TO DO: Extract, in full, the lines below, beginning at the first and ending with the line that contains "Task: Expand the Артиллерия parameter section". Pictures do not belong in the copy.

DATA EXCERPTS:
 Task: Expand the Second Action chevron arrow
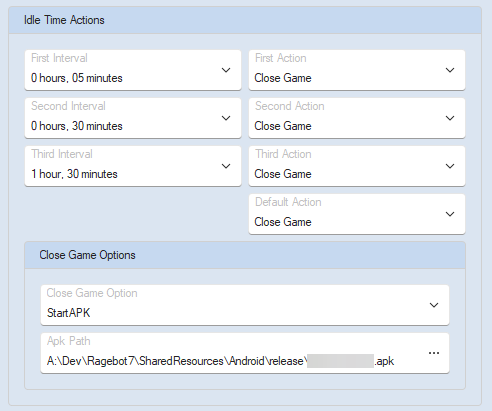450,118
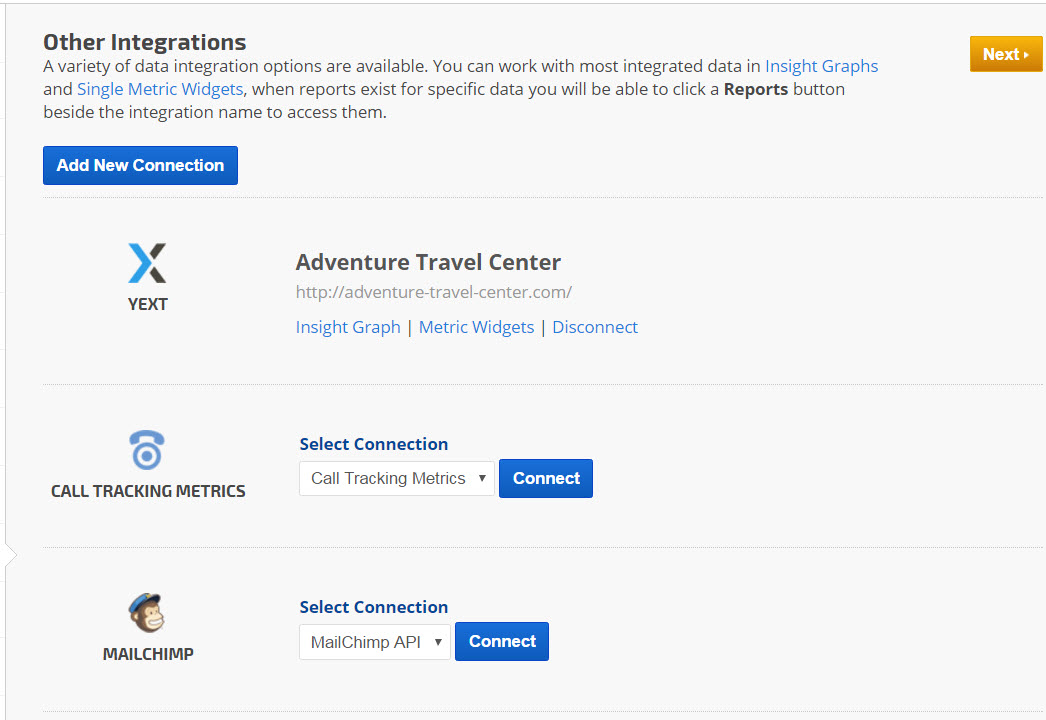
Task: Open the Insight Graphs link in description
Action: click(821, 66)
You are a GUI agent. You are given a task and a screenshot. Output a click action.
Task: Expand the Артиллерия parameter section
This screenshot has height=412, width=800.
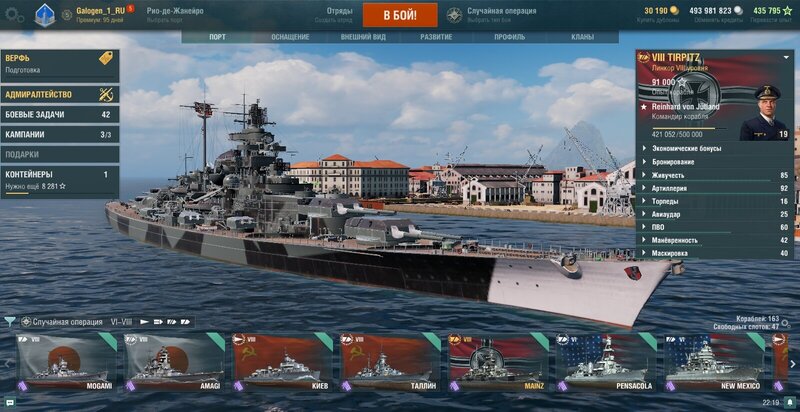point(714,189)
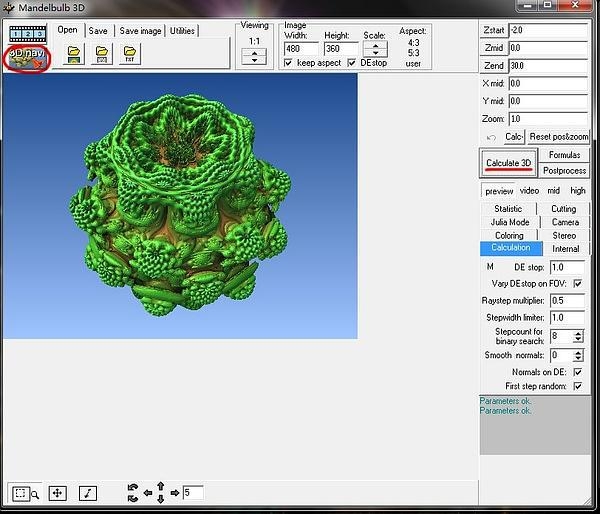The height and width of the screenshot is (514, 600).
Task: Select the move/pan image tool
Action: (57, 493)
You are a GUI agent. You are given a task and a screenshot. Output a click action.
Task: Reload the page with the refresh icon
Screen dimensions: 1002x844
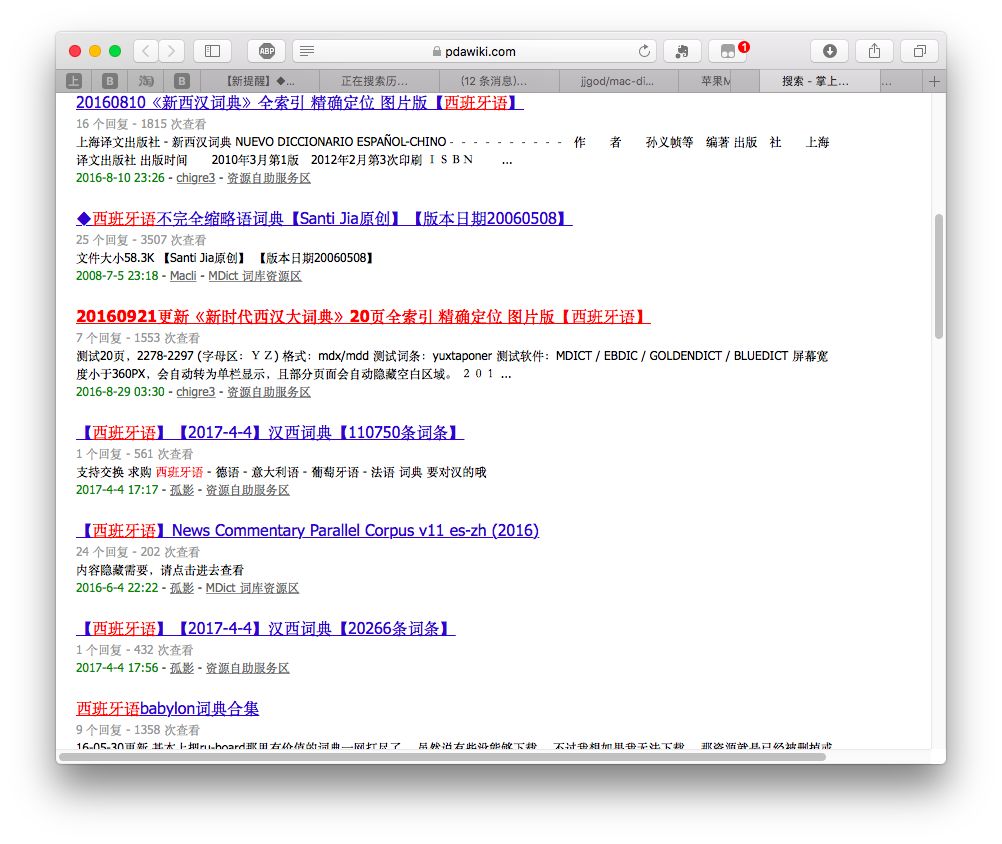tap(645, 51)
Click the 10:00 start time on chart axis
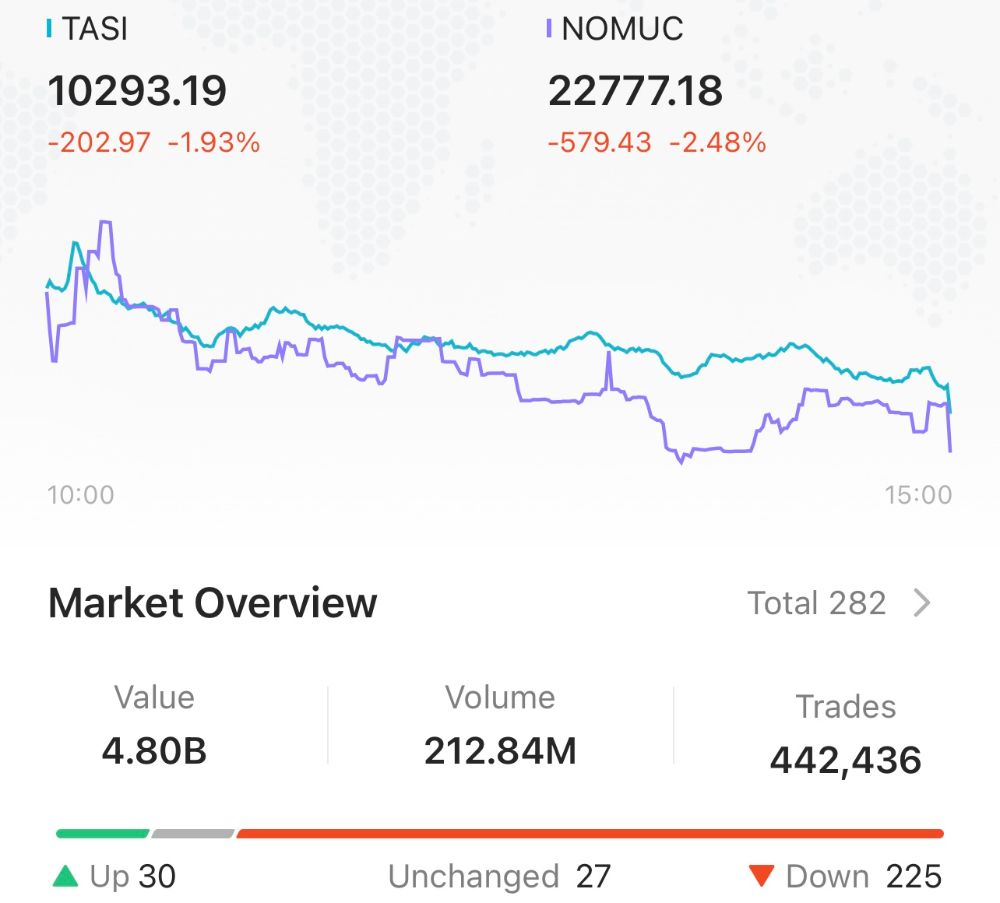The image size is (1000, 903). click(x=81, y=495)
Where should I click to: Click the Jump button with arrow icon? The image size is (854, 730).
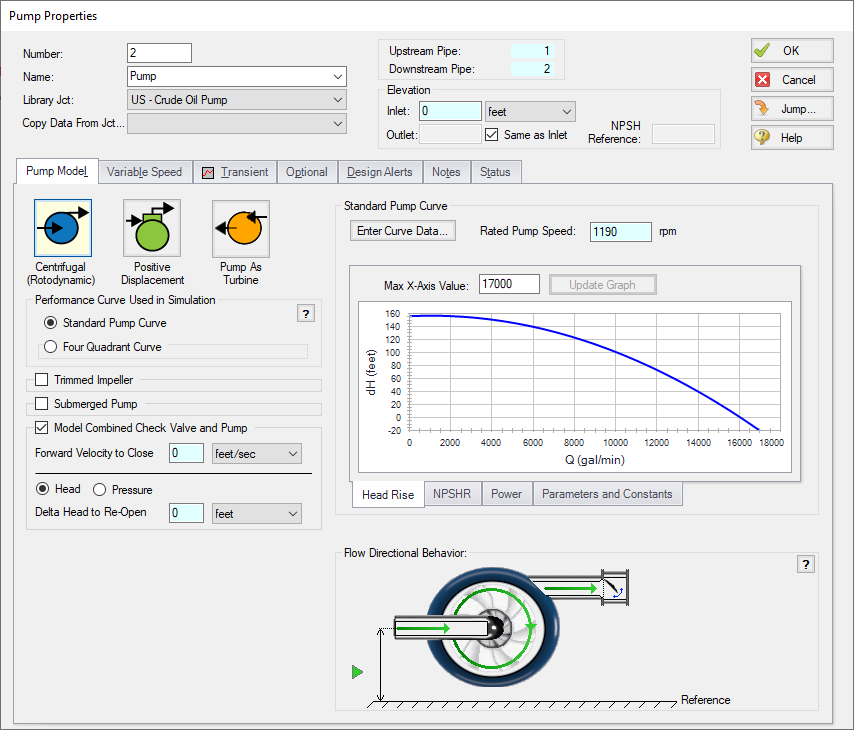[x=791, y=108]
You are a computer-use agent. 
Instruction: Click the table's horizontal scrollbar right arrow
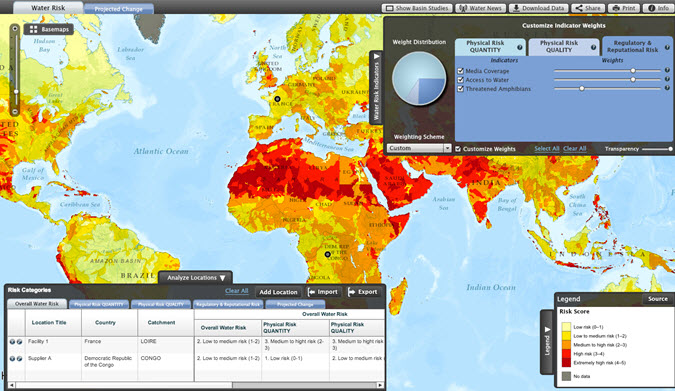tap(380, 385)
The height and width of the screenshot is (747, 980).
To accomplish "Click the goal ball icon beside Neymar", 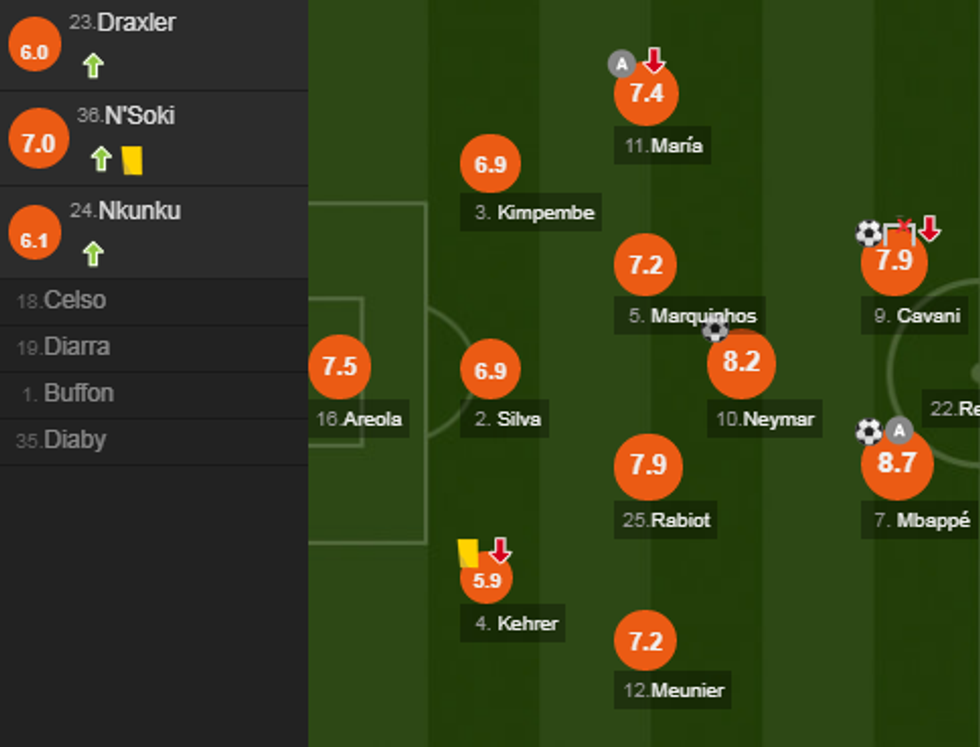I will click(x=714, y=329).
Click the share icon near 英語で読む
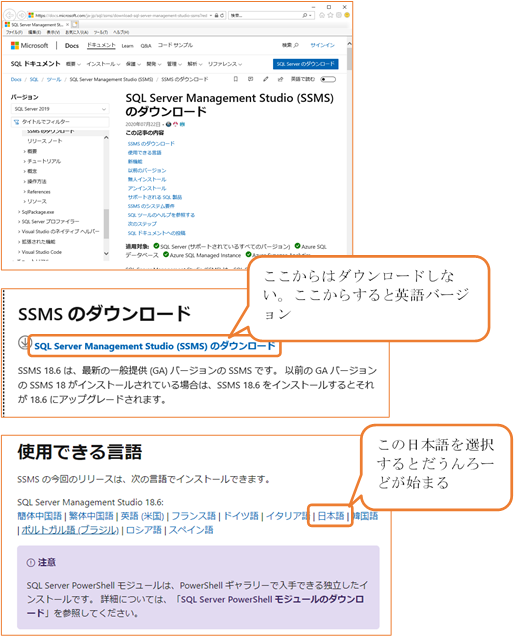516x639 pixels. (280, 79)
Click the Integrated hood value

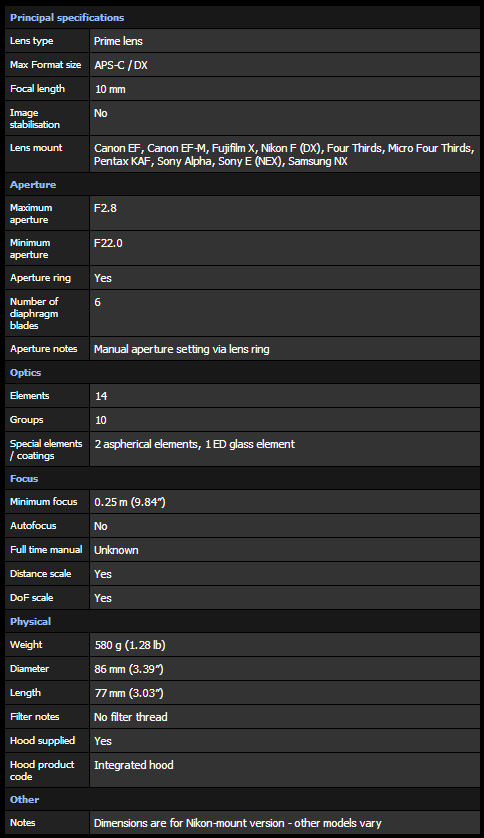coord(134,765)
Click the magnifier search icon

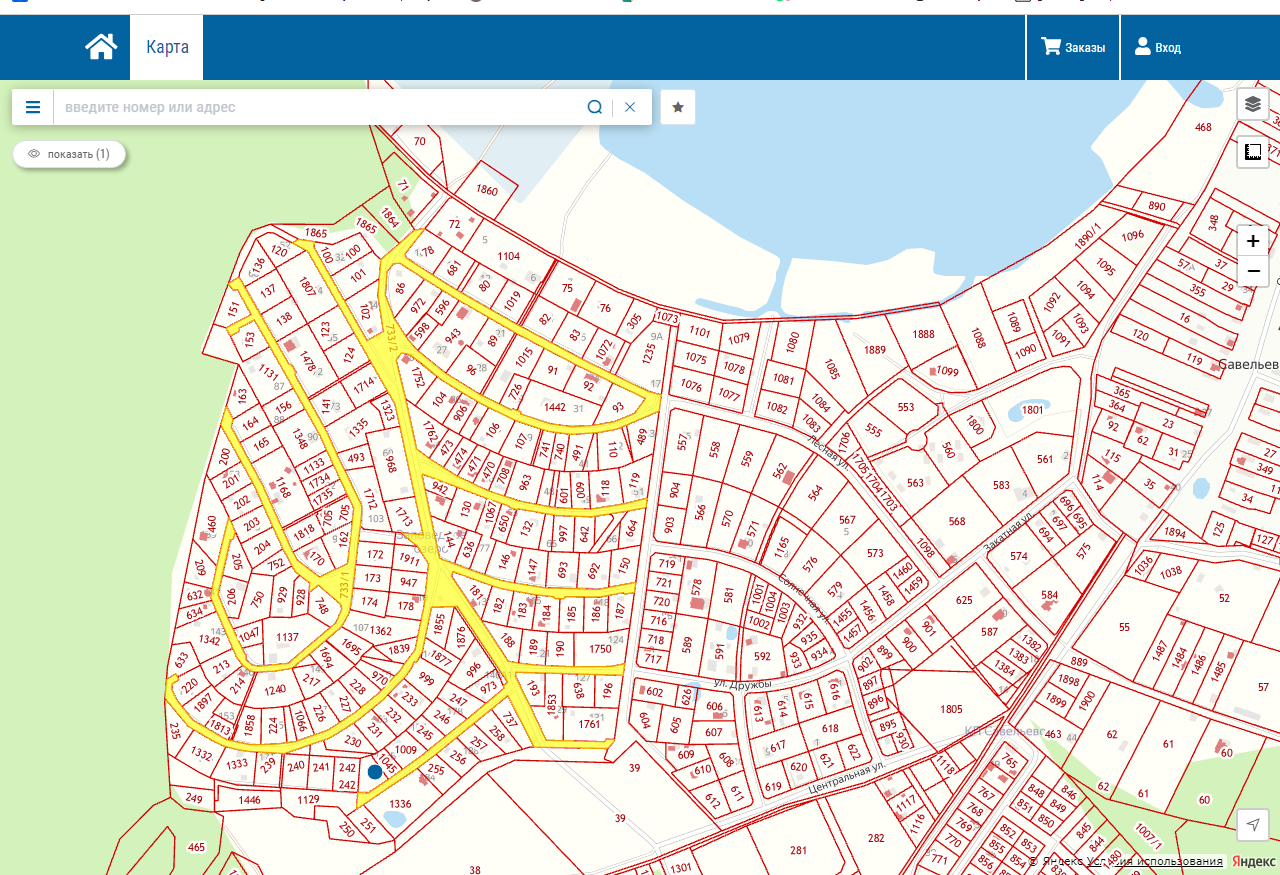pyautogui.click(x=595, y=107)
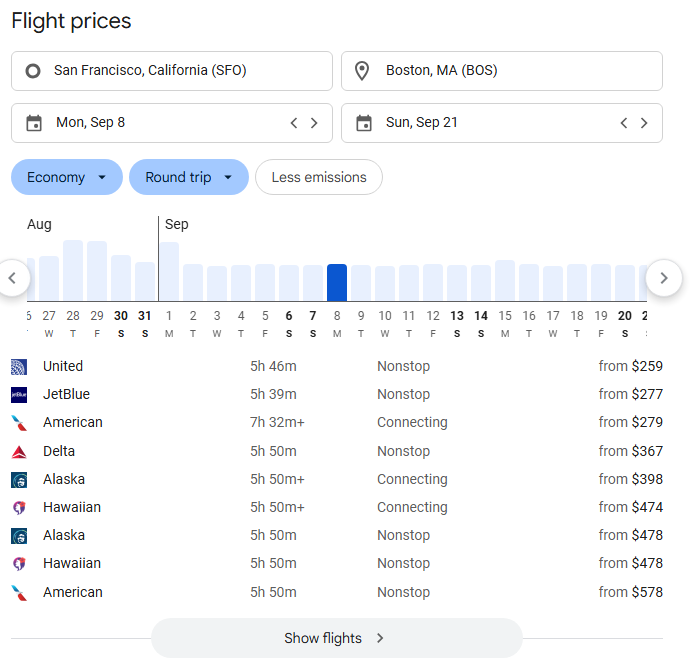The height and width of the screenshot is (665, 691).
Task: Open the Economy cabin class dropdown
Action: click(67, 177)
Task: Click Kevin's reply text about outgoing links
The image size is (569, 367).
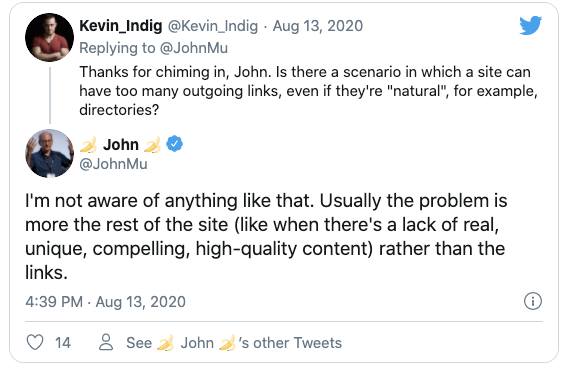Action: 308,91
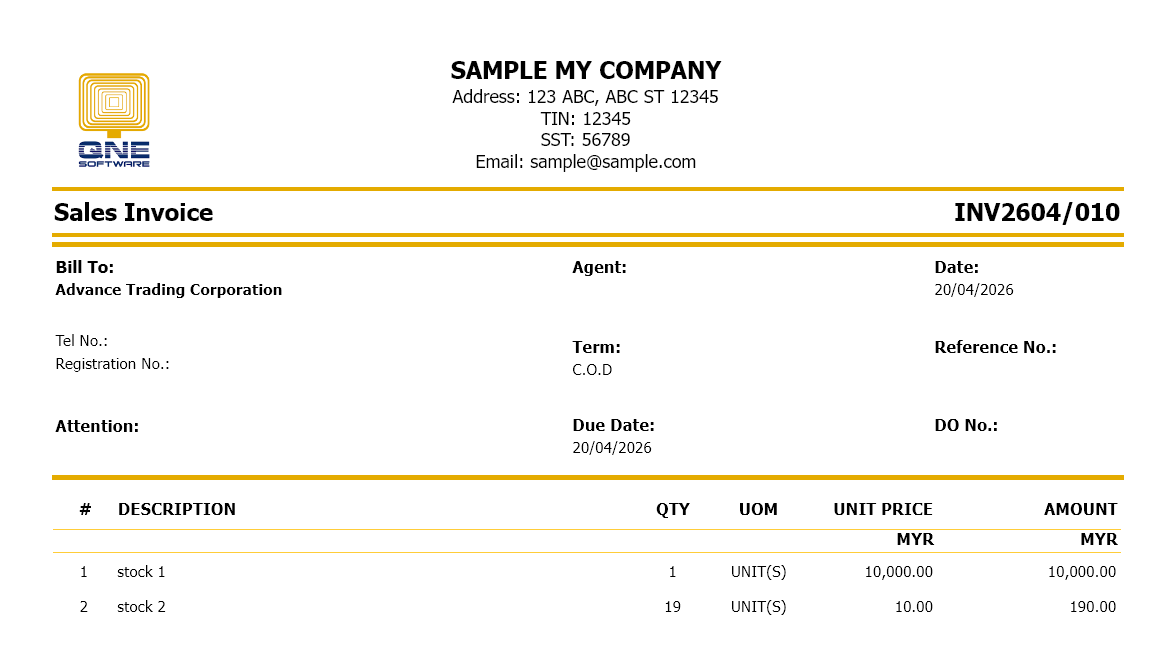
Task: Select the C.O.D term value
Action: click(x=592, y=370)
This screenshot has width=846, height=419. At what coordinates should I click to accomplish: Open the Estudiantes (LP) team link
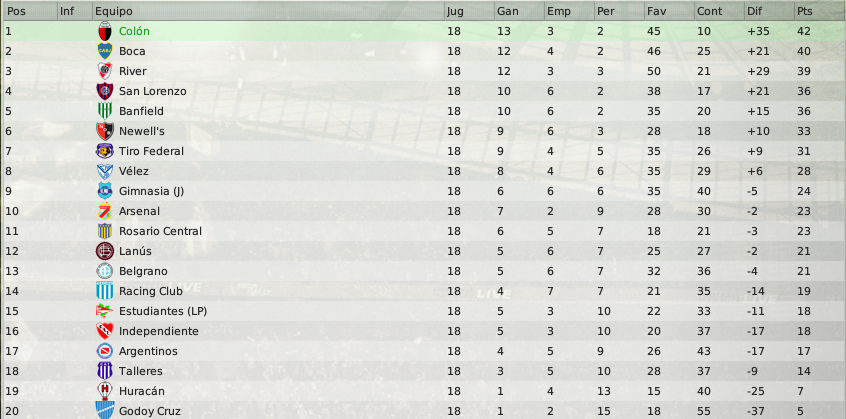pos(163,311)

TASK ANSWER:
 Task: Expand the Second Action chevron arrow
450,118
Task: Open the Insight Graphs link in description
Action: click(821, 66)
You are a GUI agent. You are given a task and a screenshot. Output a click action.
Task: Expand the Артиллерия parameter section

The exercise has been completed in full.